● Input data:
◇ ◇ ◇

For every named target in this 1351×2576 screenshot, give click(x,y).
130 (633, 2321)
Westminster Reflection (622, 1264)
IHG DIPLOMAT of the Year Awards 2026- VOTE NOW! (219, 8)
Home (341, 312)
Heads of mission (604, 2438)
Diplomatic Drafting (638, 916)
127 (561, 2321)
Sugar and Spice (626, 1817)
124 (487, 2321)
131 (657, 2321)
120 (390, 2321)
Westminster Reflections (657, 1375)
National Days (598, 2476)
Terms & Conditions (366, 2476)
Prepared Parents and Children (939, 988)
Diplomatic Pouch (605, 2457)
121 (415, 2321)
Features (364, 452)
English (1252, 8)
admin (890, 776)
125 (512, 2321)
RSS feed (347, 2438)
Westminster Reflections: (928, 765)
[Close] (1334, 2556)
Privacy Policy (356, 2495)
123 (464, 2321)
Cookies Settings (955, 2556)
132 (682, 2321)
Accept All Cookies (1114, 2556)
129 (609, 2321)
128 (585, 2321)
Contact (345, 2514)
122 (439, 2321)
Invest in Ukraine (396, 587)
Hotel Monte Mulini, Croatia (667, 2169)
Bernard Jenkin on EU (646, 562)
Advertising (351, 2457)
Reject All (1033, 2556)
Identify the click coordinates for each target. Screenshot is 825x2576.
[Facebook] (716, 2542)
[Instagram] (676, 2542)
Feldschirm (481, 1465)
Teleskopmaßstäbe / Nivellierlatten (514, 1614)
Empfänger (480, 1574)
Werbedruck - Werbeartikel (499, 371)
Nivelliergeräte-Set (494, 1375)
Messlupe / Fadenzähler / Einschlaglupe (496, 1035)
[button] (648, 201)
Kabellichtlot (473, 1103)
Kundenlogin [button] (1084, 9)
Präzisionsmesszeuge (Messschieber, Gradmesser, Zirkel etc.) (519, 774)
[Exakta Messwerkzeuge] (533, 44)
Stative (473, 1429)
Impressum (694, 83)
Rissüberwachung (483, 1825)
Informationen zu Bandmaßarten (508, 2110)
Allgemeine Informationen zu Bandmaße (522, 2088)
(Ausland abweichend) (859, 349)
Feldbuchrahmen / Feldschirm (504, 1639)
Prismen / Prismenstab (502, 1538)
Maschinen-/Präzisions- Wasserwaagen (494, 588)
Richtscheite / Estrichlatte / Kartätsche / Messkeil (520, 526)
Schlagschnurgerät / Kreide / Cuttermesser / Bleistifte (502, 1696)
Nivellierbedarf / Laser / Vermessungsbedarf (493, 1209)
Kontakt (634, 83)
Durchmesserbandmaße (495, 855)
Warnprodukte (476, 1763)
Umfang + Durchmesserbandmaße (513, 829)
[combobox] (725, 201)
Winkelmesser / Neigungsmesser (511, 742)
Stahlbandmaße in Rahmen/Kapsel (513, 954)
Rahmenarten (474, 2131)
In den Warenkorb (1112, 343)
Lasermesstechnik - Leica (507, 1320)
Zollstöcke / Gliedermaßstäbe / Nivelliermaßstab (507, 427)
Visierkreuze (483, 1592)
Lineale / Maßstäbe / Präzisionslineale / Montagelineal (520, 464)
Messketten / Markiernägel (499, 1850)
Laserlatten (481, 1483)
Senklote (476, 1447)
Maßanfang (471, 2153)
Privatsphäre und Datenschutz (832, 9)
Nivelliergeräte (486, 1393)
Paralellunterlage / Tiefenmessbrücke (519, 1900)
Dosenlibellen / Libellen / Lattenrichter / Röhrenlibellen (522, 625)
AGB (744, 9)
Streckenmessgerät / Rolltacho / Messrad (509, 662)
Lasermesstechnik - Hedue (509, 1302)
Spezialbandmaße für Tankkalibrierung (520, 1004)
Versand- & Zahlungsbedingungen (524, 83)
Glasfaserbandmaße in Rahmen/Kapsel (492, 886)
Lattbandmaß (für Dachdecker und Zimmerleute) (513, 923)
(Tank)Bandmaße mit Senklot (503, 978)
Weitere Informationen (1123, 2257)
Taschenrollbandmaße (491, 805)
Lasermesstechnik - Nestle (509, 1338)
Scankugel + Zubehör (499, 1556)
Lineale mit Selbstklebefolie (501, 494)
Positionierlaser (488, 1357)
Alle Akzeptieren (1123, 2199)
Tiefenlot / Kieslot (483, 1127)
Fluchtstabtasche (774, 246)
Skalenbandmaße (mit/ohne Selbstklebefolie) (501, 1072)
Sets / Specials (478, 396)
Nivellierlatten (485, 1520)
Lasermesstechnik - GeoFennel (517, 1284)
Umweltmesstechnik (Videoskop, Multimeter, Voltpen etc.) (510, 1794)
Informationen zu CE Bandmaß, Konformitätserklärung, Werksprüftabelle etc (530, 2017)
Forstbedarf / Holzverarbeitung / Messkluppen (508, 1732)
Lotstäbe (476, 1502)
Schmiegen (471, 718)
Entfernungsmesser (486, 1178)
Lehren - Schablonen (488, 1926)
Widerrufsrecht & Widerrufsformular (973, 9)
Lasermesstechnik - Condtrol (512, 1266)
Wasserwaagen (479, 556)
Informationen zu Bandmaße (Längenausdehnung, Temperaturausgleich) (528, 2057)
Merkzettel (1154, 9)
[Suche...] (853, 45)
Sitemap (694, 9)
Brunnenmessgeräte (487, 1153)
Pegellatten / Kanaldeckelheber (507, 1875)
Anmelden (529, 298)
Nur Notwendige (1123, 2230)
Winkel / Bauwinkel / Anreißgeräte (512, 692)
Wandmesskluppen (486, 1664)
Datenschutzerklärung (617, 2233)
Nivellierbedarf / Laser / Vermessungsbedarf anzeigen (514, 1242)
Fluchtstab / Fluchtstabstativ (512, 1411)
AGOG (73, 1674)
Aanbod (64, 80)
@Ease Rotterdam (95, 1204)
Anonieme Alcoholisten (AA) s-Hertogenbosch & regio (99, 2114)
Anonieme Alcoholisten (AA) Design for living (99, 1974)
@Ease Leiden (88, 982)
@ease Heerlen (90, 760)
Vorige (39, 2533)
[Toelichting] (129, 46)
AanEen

◇ ◇ ◇

● Work required: What is the number of lines in the entries above that hold the string "Wasserwaagen"? Please state that number alone.

● Result for this exercise: 2